<<<<

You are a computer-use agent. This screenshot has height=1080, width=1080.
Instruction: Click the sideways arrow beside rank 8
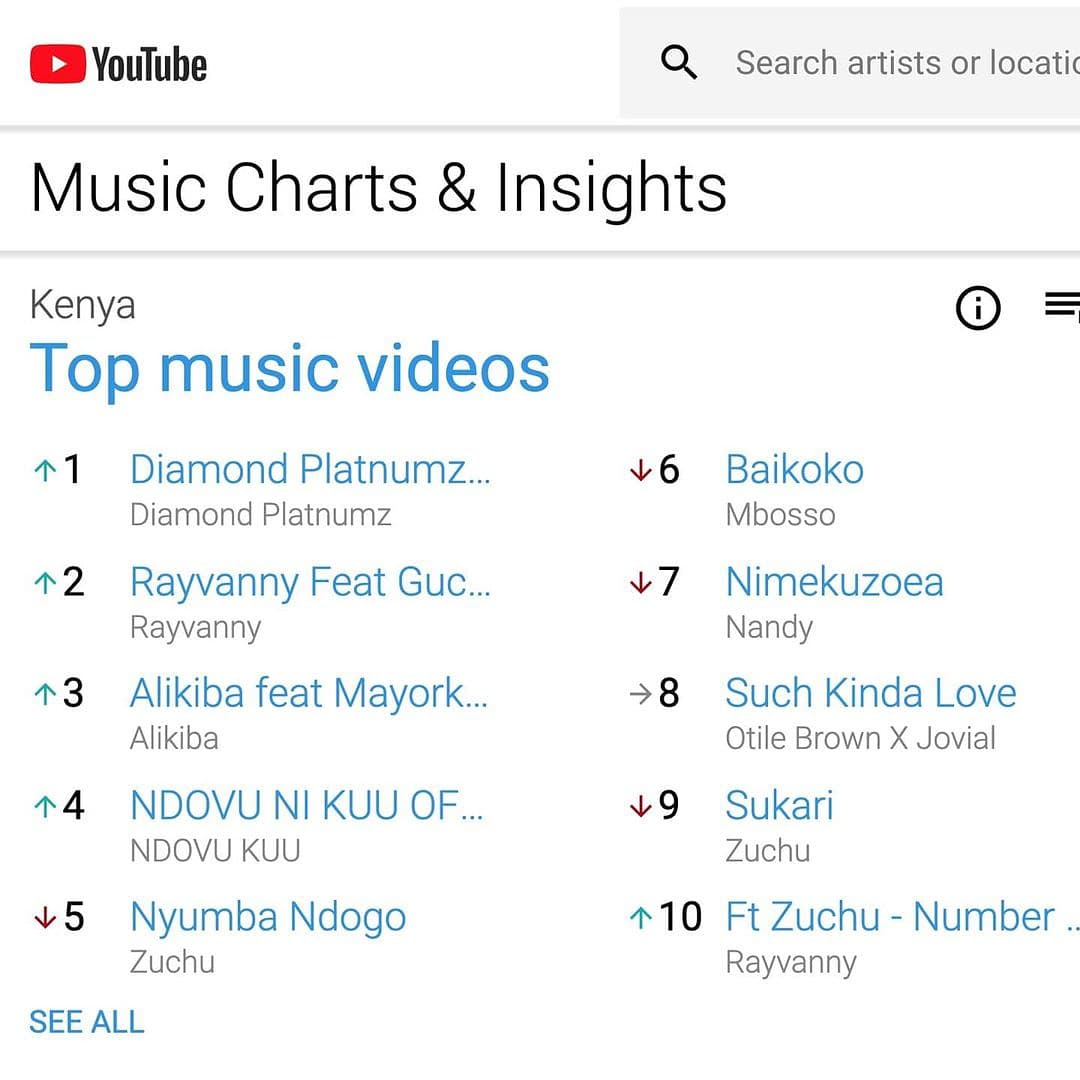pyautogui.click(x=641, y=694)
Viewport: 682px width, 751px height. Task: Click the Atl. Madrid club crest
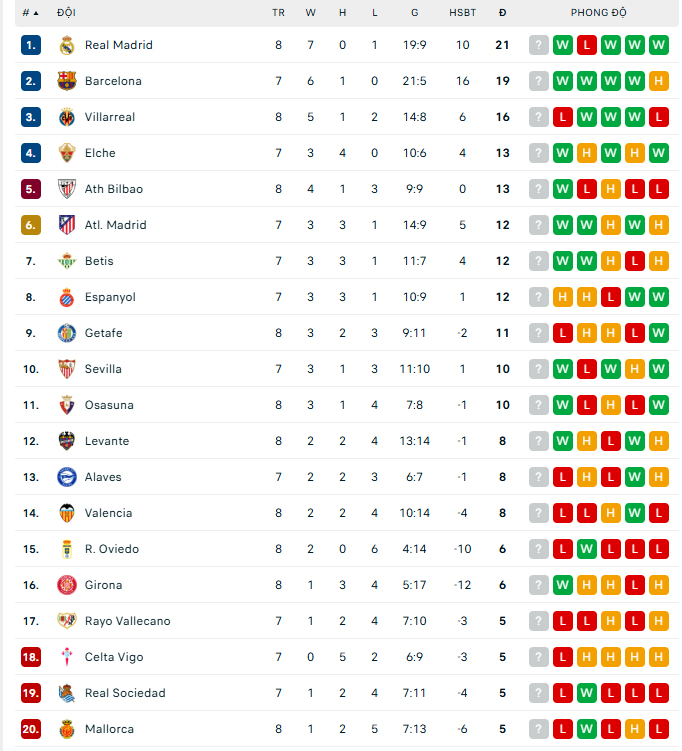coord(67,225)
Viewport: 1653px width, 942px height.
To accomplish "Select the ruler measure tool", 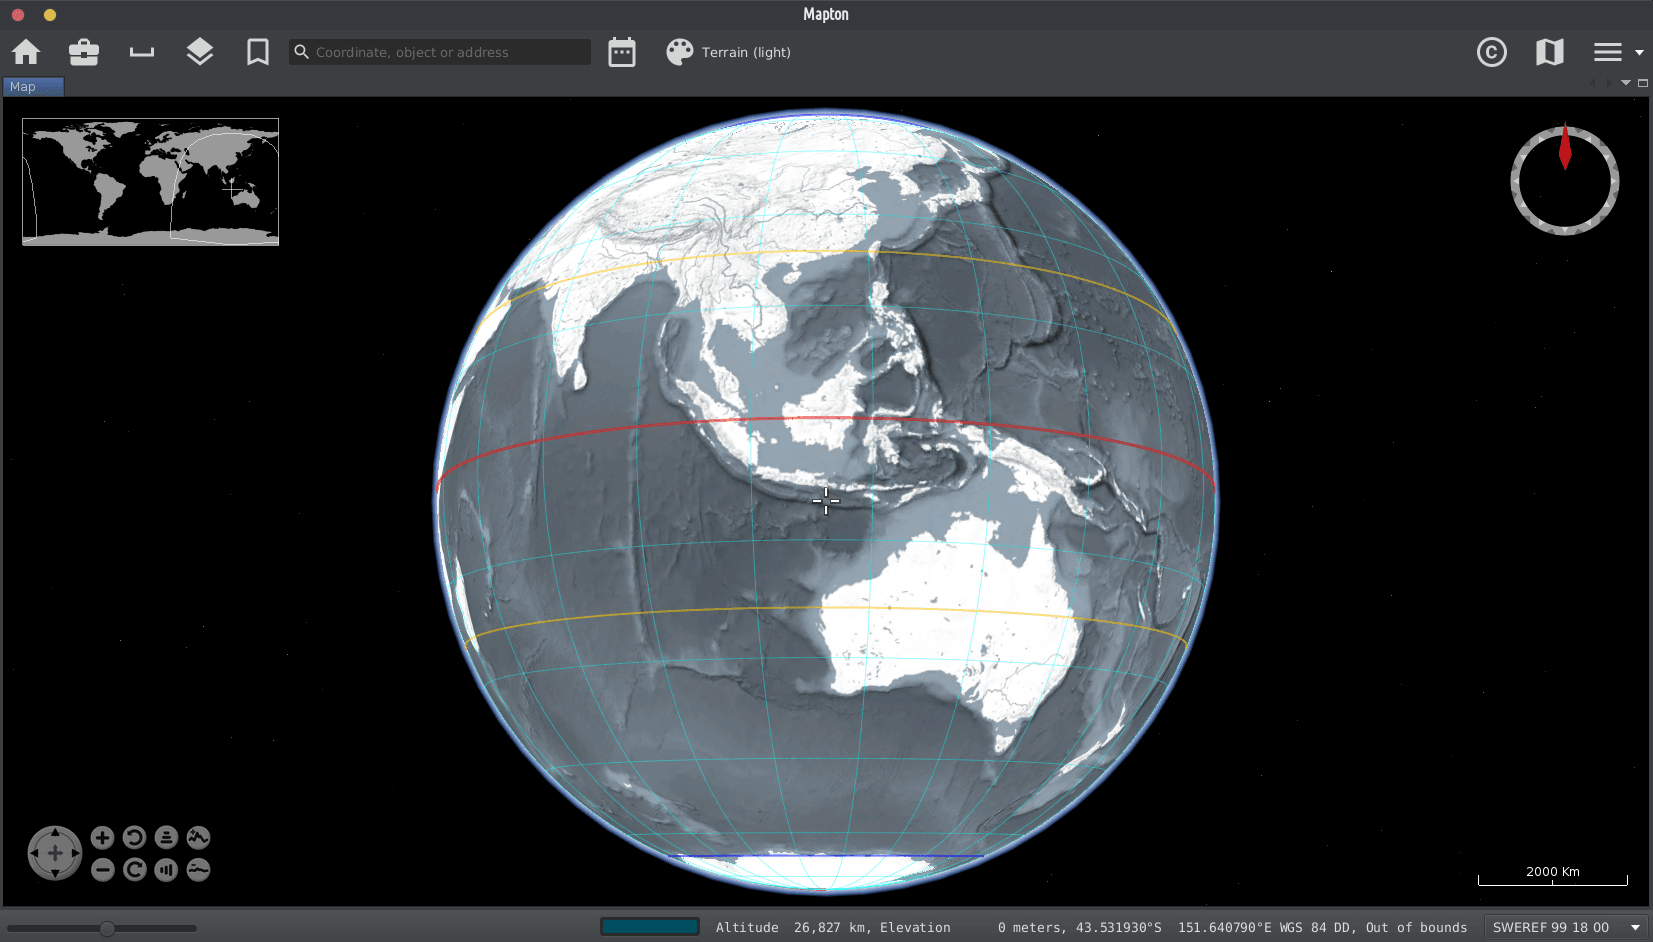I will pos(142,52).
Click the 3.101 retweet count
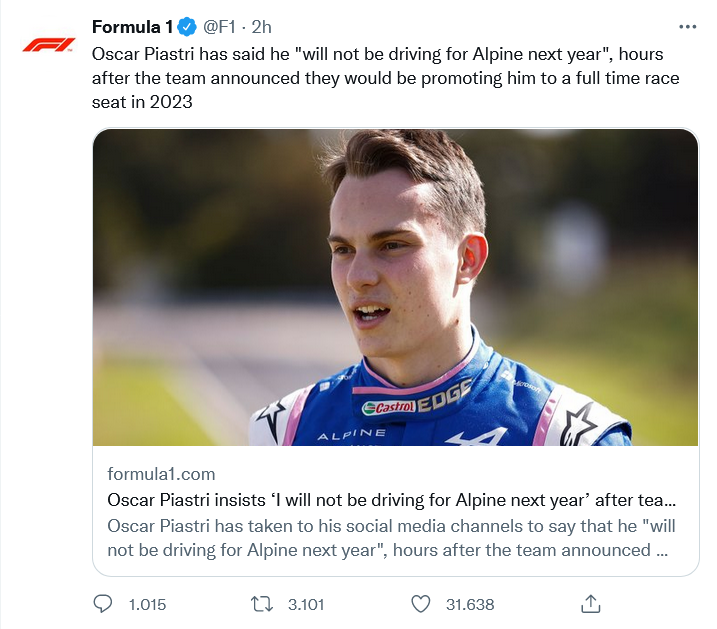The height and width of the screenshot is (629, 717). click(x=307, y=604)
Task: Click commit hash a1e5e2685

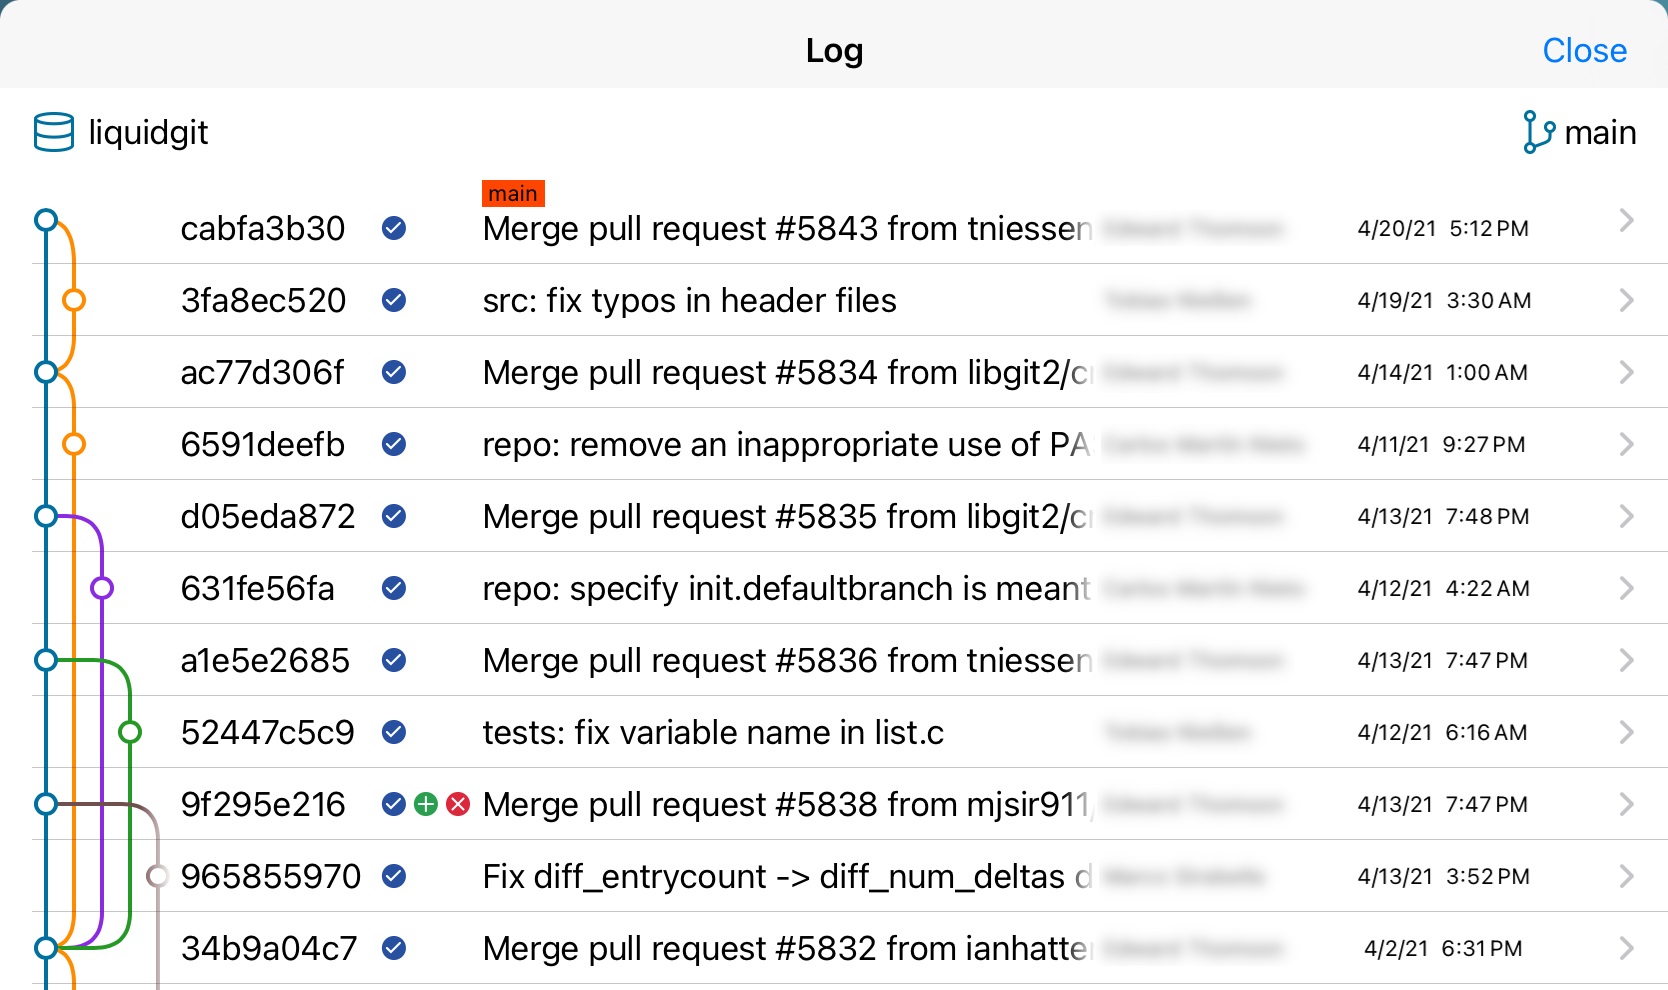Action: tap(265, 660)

>>>>

* [Description of the task]
Starting at the line that contains "Click the 3.101 retweet count", write out every line through the final line of the entries, word for word; skip any pictures.

* [Expected answer]
Click the 3.101 retweet count
The height and width of the screenshot is (629, 717). click(x=307, y=604)
Task: Click commit hash a1e5e2685

Action: tap(265, 660)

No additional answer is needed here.